The San Francisco calamity by earthquake and fire eBook
Charles Morris
Shortly after three o’clock in the morning the
explosive energy of the mighty mass culminated.
The whole cone burst open with a tremendous earthquake
shock, from the heart of the recently silent mountain
came a deafening roar, and red-hot rocks, like the
balls from nature’s mighty artillery, were hurled
a half mile into the air, while a dense mass of ashes
and sand was flung to three or four times this height.
All the next day the terrible detonation kept up,
and a hail of bullet-like stones poured downward from
the skies. Rarely has a more terrible Sunday
been seen. It was as if the demons of earth and
air were let loose and were seeking to destroy man
and his puny works.
THE CRISIS OF THE ERUPTION.
This frightful explosion of the 8th of April was the
worst of the dreadful display of volcanic forces,
but the work kept up with diminishing intensity much
of the following week. The ashes and cinders
continued to pour down in suffocating showers, covering
the ground to a depth of four or five feet in the
vicinity of the volcano and to a considerable depth
at Naples, ten miles away. The sun disappeared
behind the thick cloud that filled the air, and the
scene resembled that described by Pliny more than
eighteen hundred years before.
Of Bosco Trecase nothing was left but the large stone
church and a few houses. Another river of lava
reached the outskirts of Torre del Greco, and a third
stopped at the cemetery of Torre Annunziata. Those
towns escaped, but thousands of acres of fertile cultivated
land, with farm houses and stock, were destroyed.

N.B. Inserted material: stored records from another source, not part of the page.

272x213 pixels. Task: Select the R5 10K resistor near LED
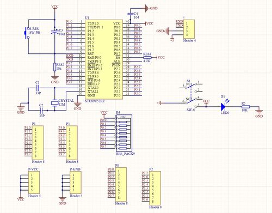pos(246,107)
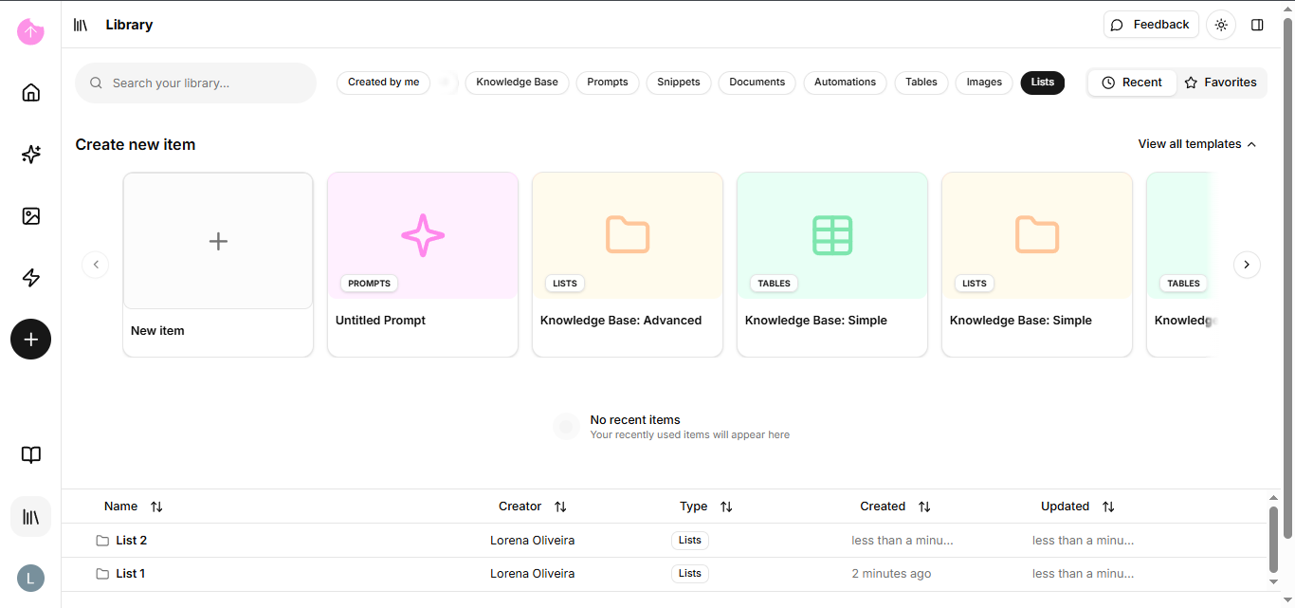
Task: Click the sparkles AI icon in sidebar
Action: tap(31, 155)
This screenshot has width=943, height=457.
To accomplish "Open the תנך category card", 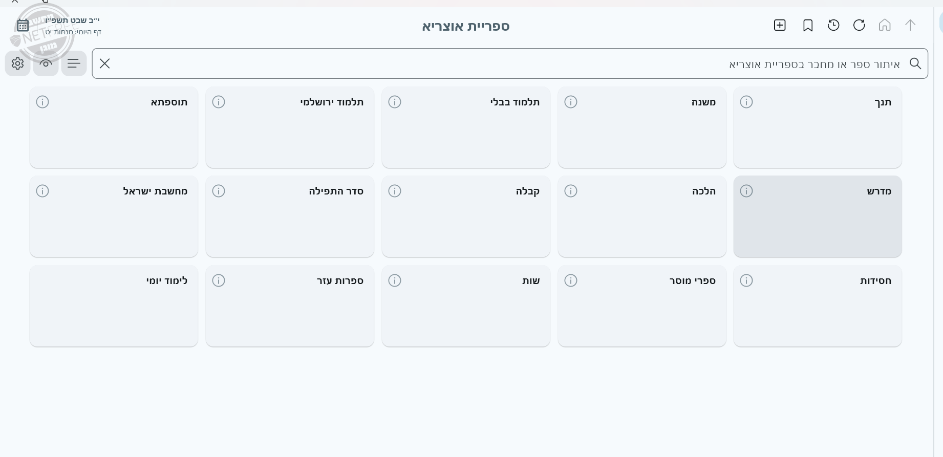I will tap(817, 128).
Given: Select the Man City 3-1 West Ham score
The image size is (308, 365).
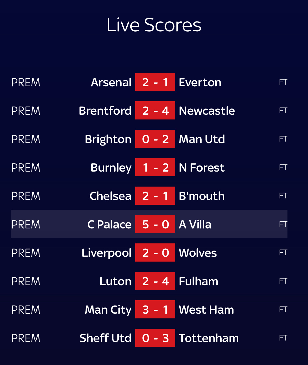Looking at the screenshot, I should (x=155, y=309).
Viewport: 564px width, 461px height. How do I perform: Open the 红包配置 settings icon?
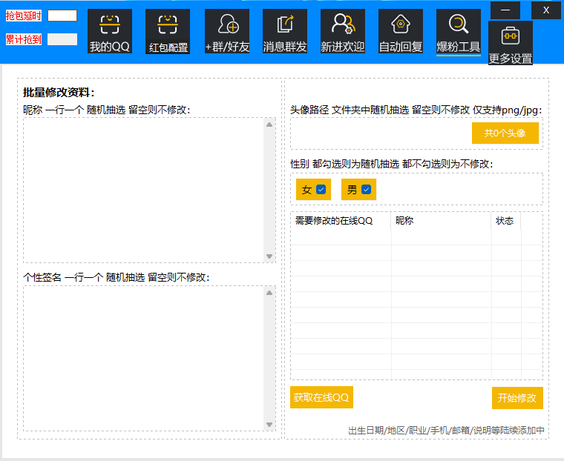168,25
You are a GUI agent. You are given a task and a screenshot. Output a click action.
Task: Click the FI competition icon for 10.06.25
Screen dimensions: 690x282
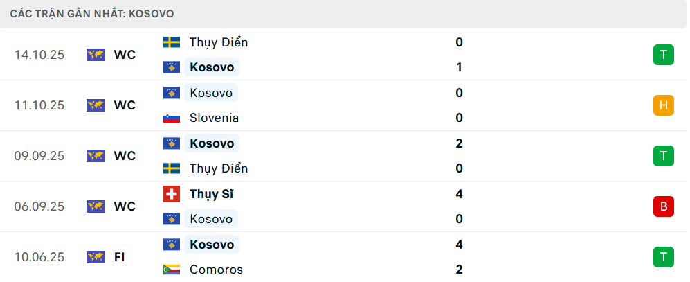click(96, 257)
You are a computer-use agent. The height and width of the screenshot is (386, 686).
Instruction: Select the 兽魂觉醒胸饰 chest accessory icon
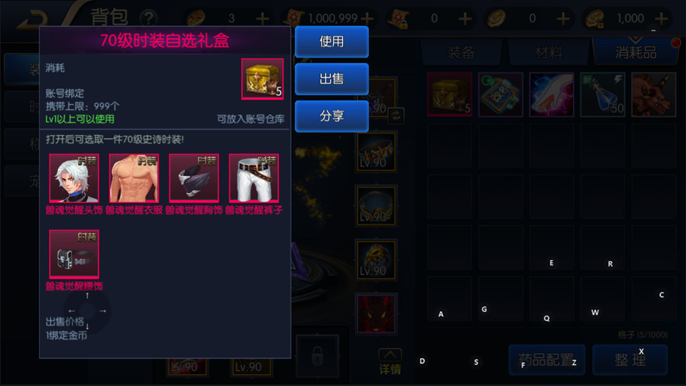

The peninsular railway up the mountain was ruined
and the large hotel burned. One writer tells the
following tale of what he saw on that fatal Saturday
and Sunday:
“On the road I met hundreds of families in flight,
carrying their few miserable possessions. The
spectacle of collapsing carts and fainting women was
frequently seen. When one reached the lava stream
a stupefying spectacle presented itself. From
a point on the mountain between the towns I saw four
rivers of molten fire, one of which, 200 feet wide
and over 40 deep, was moving slowly and majestically
onward, devouring vineyards and olive groves.
I witnessed the destruction of a farm house enveloped
on three sides by lava. Immediately overhead the
great crater was belching incandescent rock and scoria
for an incredible distance. The whole scene was
wreathed with flames, and a perpetual roar was heard.
Ever and anon the cone of the volcano was encircled
with vivid electric phenomena, amid which a downpour
of liquid fire on all sides of the crater was revealed
in magnificent awfulness. In the evening there
was a frightful shock of earthquake, which was repeated
at two o’clock on Sunday morning. Simultaneously
the lava streams redoubled their onrush, and men,
women and children fled precipitately toward the sea.
The lava had invaded the road behind them.”